SET EXERCISE>
Collect every line of the records that contains the word "Uncheck". Match case exactly.

RECORDS TO PROCESS>
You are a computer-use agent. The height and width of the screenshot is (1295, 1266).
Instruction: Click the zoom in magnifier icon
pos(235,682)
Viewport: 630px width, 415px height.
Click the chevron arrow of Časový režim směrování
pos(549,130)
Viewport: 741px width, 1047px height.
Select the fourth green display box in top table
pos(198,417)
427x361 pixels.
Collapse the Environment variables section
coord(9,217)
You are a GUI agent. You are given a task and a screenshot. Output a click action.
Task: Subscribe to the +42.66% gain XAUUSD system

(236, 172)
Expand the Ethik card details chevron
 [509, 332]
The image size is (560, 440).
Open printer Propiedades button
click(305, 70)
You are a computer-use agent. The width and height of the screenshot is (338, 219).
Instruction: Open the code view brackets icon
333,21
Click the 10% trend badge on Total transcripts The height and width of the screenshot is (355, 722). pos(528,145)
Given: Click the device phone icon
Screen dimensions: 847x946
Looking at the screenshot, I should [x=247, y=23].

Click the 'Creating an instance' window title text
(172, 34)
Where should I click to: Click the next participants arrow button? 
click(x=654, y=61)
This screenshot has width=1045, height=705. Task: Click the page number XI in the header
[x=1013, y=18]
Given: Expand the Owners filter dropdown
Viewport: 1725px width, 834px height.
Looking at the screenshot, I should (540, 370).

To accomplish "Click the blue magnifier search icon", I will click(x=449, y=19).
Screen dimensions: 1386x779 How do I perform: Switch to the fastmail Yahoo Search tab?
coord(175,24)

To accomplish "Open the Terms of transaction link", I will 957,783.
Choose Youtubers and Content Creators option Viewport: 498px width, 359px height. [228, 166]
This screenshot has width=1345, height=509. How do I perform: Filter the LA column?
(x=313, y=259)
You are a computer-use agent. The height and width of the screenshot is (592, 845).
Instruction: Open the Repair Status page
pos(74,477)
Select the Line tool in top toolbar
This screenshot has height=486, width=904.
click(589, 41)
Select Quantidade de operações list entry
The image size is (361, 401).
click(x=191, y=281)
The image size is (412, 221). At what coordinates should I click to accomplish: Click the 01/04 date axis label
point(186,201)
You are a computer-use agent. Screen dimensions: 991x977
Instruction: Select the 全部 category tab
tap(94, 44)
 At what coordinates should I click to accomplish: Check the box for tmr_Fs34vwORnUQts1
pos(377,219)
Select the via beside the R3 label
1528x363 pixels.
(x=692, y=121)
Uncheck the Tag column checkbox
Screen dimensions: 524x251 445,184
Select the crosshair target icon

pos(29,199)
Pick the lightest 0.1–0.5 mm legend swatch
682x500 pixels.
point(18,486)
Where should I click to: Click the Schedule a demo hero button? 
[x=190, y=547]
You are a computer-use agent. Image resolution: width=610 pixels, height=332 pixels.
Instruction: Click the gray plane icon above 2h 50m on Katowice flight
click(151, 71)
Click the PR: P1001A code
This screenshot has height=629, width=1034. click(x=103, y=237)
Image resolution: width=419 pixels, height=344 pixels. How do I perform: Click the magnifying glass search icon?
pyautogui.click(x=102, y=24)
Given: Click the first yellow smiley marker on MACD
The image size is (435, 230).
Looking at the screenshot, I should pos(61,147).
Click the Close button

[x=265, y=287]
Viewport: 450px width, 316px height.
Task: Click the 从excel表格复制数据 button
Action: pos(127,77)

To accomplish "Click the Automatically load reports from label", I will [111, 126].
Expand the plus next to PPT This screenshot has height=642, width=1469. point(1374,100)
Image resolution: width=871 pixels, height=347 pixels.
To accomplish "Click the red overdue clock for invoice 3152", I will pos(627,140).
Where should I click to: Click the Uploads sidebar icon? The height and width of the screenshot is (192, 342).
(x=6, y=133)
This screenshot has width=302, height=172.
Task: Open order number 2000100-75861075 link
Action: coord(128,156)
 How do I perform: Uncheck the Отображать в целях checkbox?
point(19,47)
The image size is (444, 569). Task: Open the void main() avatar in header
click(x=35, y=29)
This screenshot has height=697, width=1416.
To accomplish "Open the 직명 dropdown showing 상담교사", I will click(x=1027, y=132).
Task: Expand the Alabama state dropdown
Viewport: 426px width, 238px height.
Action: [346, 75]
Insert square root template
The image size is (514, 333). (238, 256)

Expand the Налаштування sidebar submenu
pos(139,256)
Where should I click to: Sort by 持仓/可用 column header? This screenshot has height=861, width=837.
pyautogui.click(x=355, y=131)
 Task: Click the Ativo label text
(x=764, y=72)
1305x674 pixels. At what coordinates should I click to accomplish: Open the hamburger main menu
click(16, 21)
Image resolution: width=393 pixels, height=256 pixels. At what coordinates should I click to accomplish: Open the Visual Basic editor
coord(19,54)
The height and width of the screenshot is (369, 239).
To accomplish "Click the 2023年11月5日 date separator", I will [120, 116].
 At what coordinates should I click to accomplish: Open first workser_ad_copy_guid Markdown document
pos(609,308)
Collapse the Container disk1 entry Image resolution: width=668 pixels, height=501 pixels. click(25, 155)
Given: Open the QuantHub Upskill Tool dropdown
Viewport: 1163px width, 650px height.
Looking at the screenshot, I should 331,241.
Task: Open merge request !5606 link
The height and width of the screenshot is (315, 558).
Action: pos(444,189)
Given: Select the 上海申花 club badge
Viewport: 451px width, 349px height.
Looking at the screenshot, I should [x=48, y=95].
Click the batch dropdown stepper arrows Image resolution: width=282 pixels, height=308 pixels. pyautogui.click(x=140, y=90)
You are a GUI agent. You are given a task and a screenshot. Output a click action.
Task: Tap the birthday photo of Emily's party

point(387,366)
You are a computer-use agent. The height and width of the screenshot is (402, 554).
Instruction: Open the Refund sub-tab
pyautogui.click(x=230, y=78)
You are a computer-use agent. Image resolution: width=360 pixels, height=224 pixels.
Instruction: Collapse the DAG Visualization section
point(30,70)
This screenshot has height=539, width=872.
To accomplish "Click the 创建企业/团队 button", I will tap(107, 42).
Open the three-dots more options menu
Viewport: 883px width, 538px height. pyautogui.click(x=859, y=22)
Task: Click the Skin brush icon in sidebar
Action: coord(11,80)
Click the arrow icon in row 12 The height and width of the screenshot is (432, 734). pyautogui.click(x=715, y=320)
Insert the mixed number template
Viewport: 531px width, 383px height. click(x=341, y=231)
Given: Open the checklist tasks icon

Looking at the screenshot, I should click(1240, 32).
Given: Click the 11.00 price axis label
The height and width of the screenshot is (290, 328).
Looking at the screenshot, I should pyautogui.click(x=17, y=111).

EXERCISE RESULT>
Uncheck the Tag column checkbox
 How do I perform: Uncheck the Отображать в целях checkbox?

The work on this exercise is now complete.